Ala pisze:
Ok, zatem przyjmuję, żeś mnie przypisał do grupy pół- lub ćwierć-mózgów i oddalam się rączo, zażenowana twoim tłumaczeniem jeszcze bardziej. Ja może i mam poglądy niezgodne z twoimi, ale nie mam w sobie na tyle buty, by uważać, że tylko ja mam rację, lub - co gorsza - obrażać ciebie podobnymi określeniami.
Jest mi po prostu przykro i tyle.
Oj, Alu, Alu... Znamy się tyle lat, a jakbym z zupełnie nieznajomą osobą rozmawiał.
Nawet jeśli mogłem przypuszczać, jak głosowałaś, to czy tak w głębi serca uważasz, że uważam Cię za półmózga?

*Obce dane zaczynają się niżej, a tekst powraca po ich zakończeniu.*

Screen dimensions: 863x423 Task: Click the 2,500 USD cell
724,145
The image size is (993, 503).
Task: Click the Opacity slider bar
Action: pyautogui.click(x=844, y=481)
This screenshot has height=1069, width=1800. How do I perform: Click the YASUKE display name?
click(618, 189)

I że pisząc to wszystko Ciebie konkretnie miałem na myśli?
NAPRAWDĘ tak sądzisz? Czy bardziej tak z kontekstu pasuje i się solidaryzujesz?

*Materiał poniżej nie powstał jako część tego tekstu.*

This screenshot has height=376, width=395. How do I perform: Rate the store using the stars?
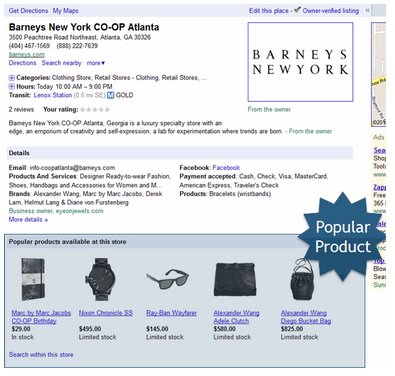[95, 109]
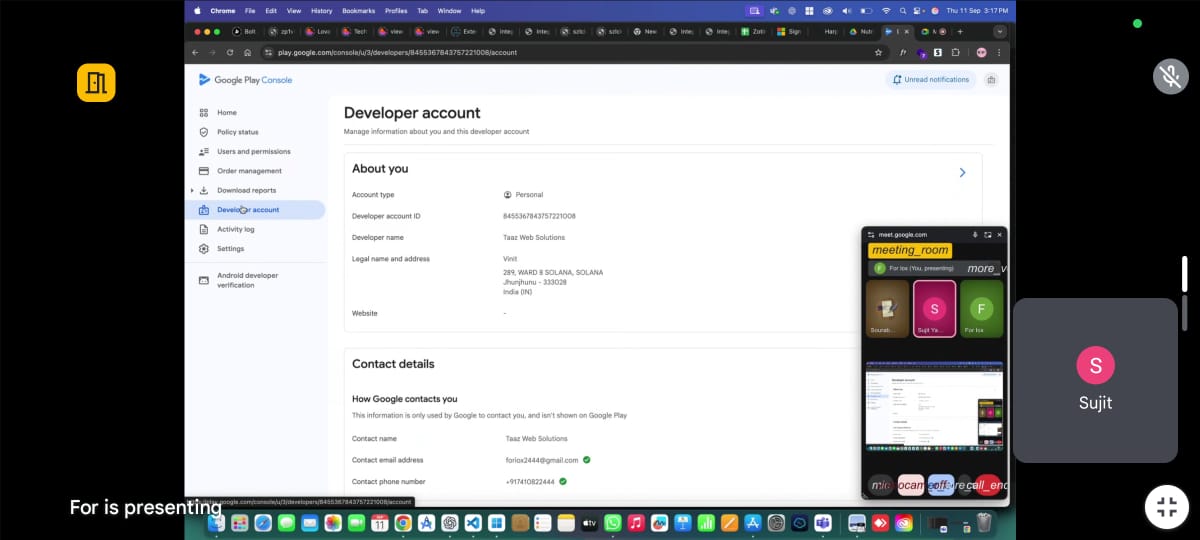The width and height of the screenshot is (1200, 540).
Task: Open the Bookmarks menu in the menu bar
Action: point(358,11)
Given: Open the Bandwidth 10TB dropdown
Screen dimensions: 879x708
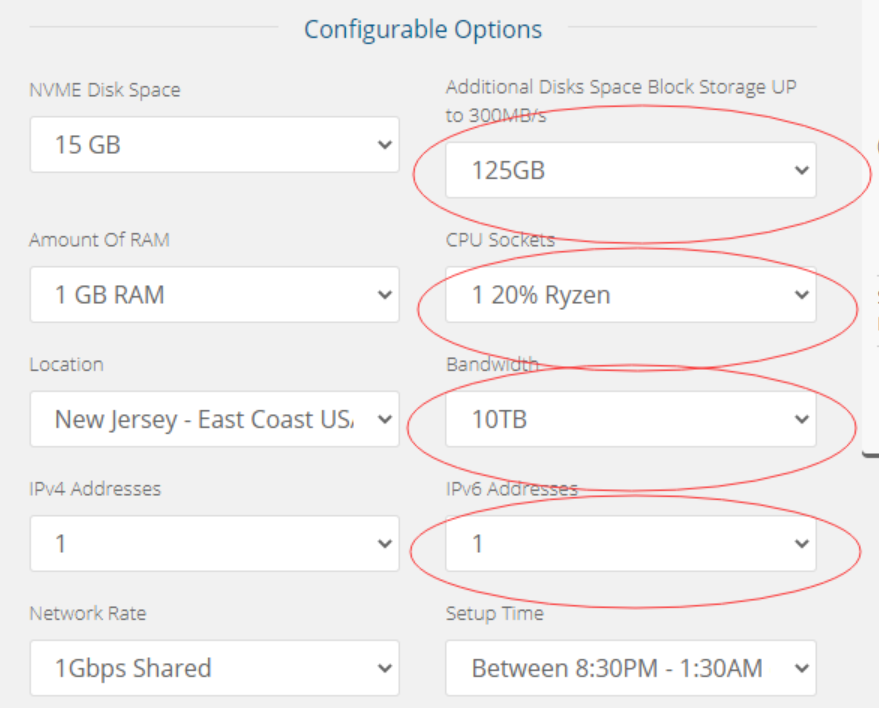Looking at the screenshot, I should point(630,420).
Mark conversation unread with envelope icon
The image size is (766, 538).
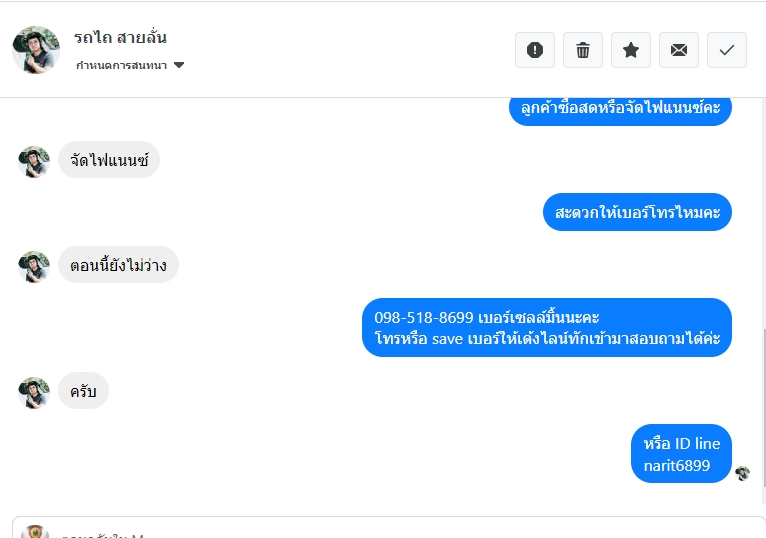679,50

Poza tym- piszesz o mojej bucie i że uważam się za nieomylnego. Napisałem nieprawdy jakieś? Nieweryfikowalne rzeczy? Napisałem najbardziej oczywiste sprawy, które widzi każdy, kto choćby pobieżnie interesuje się polityką, czyli:
- wydumane przez JK układy i prowokacje w latach 2005-07,
- totalnie kosmiczne brednie AM ws. Smoleńska,
- dążenie przez PiS do tworzenia prawa zgodnego z jedynie słusznym światopoglądem, tj. rzymskokatolickim,
- maksymalne ograniczanie ludziom wyboru w sprawach społecznych (związki partnerskie, aborcja, in vitro) - przy czym - uwaga- wyboru, nikt nie jest do niczego zmuszany.
Czy w którymś z w/w punktów napisałem nieprawdę?
Niemniej - jeśli nadal czujesz się dotknięta, to przepraszam. Ciebie osobiście i wszystkich, którzy czują się urażeni.
I pewien jestem, że za powyższe, jak i przyszłe "dokonania" PiS-u mnie i podobnie jak ja myślących, nikt nigdy nie przeprosi.